__Text section__:
· · · · ·
Dauren Askerbekuly Abaev (born 18 April 1979) is a Kazakh politician, who served as a Minister of Culture and Sports from 2022 to 2023. Since March 2023, Deputy Secretary General of the CIS.

Biography
Abaev was born in the Almaty Region in 1979.

He graduated from Al-Farabi Kazakh National University in 2001. In 2006, Abaev completed his studies at Leiden University. In 2014, while serving as Press Secretary, he finished the Eurasian Humanitarian Institute.

Political career
From 2001 to 2003, he worked in various positions in the central office of the Ministry of Foreign Affairs occupying as the referent, attache, and the third secretary.

In May 2007, he became the head of the Press Service Department of the Ministry of Foreign Affairs. 
From December 2007 to December 2008, Abaev was a chief expert, consultant to the Protocol of the President.
In December 2008, he became a Deputy Press Secretary of the President.
From October 2009 to 2011, Abaev was a State Inspector of the Department of State Control and Organizational and Territorial Work of the Administration.

From 6 October 2011 to 6 May 2016, he was the Press Secretary of the President, as well as an Advisor to the Head of State.
· · · · ·
__Dataset extract__:
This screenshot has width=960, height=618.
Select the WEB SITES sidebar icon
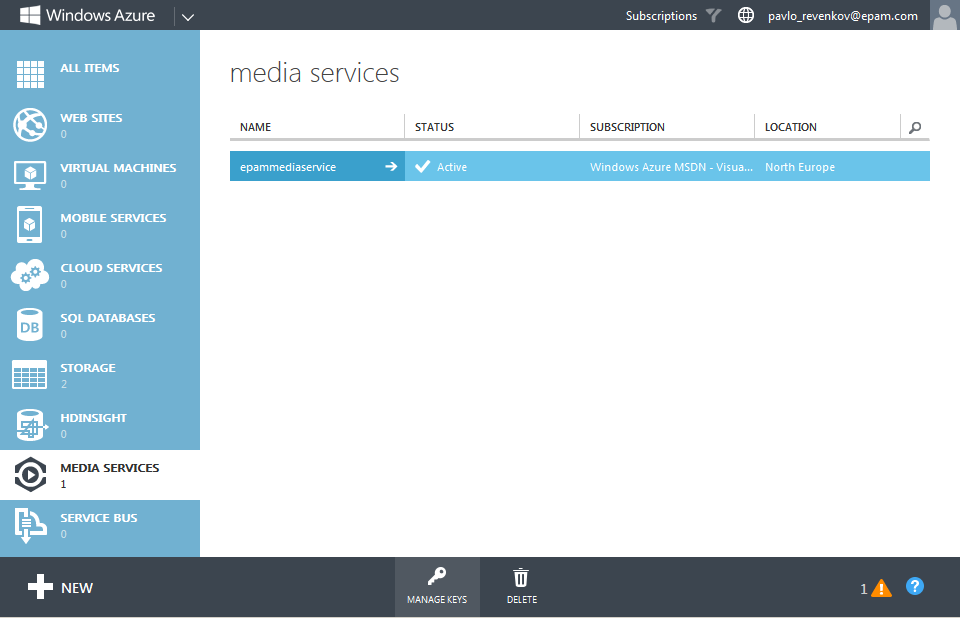click(x=30, y=125)
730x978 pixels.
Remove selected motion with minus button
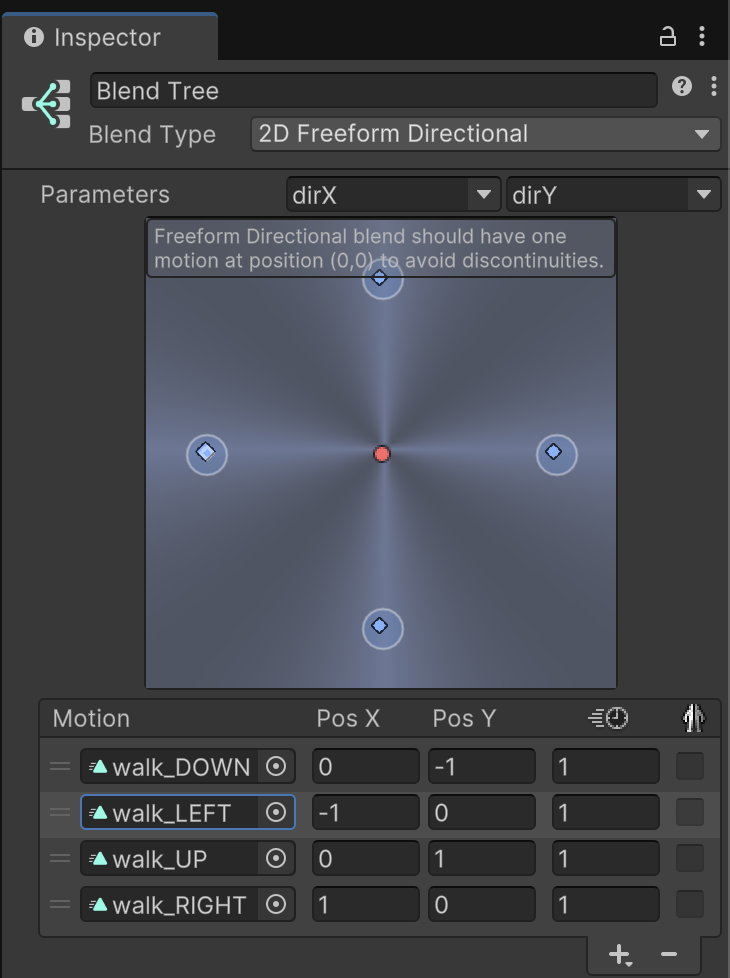pyautogui.click(x=669, y=954)
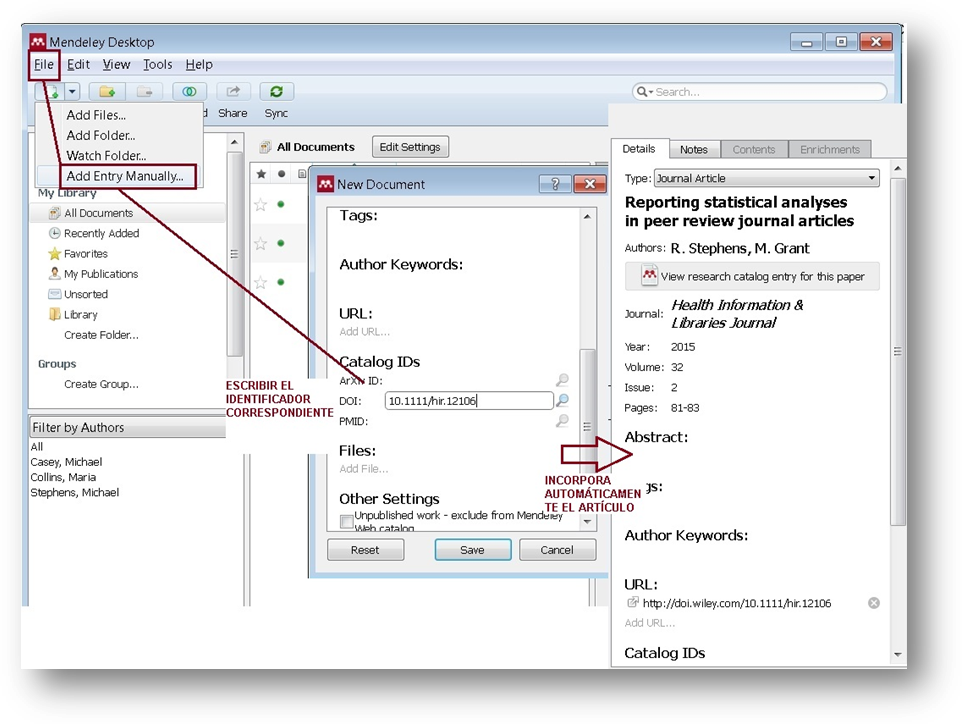Open the Type dropdown for Journal Article

[x=766, y=178]
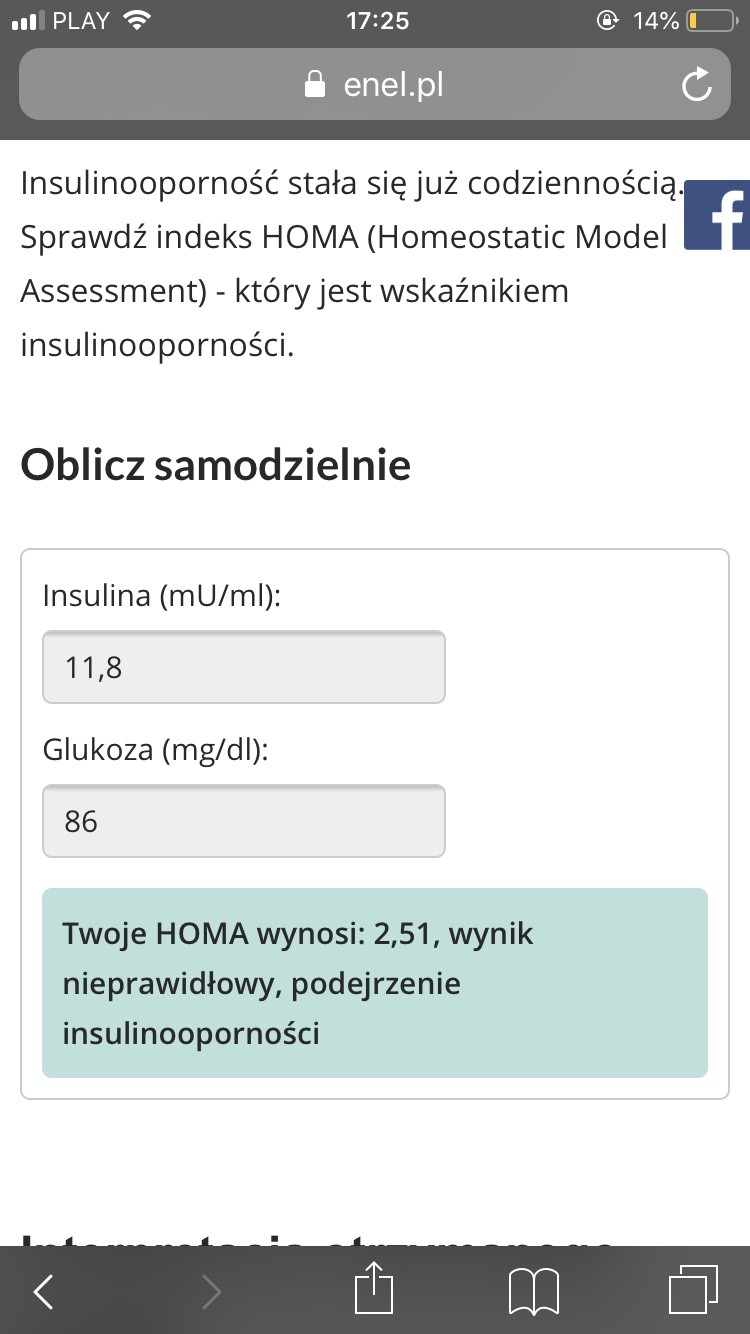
· · · · ·
__Written tasks__:
- 1) According to the Dauren Abaev biography, where did he complete his studies in 2006?
- 2) Extend the Dauren Abaev biography with the next passage, picking up after its final sentence.

__Expected outputs__:
- 1) Leiden University

- 2)
On 6 May 2016, by a presidential decree, Abaev was appointed Head of the new Ministry of Information and Communications that was established due to the 2016 Kazakh protests.

From 25 February 2019 to 4 May 2020, Abaev served as the Minister of Information and Social Development. 

On 4 May 2020 to 11 January 2022, he was appointed as the First Deputy Head of the Presidential Administration.

From 11 January 2022 to 4 January 2023 - Minister of Culture and Sports of the Republic of Kazakhstan.

Diplomatic career
In 2003, he was the Third Secretary of the Kazakhstan Embassy in Azerbaijan.

From 2003 to 2007, Abaev served as a Second Secretary, as well as the chargé d'affaires of Kazakhstan in the Netherlands

He has a diplomatic rank - the first secretary of the 1st class.

On March 2, 2023, he was appointed Deputy Secretary General of the CIS.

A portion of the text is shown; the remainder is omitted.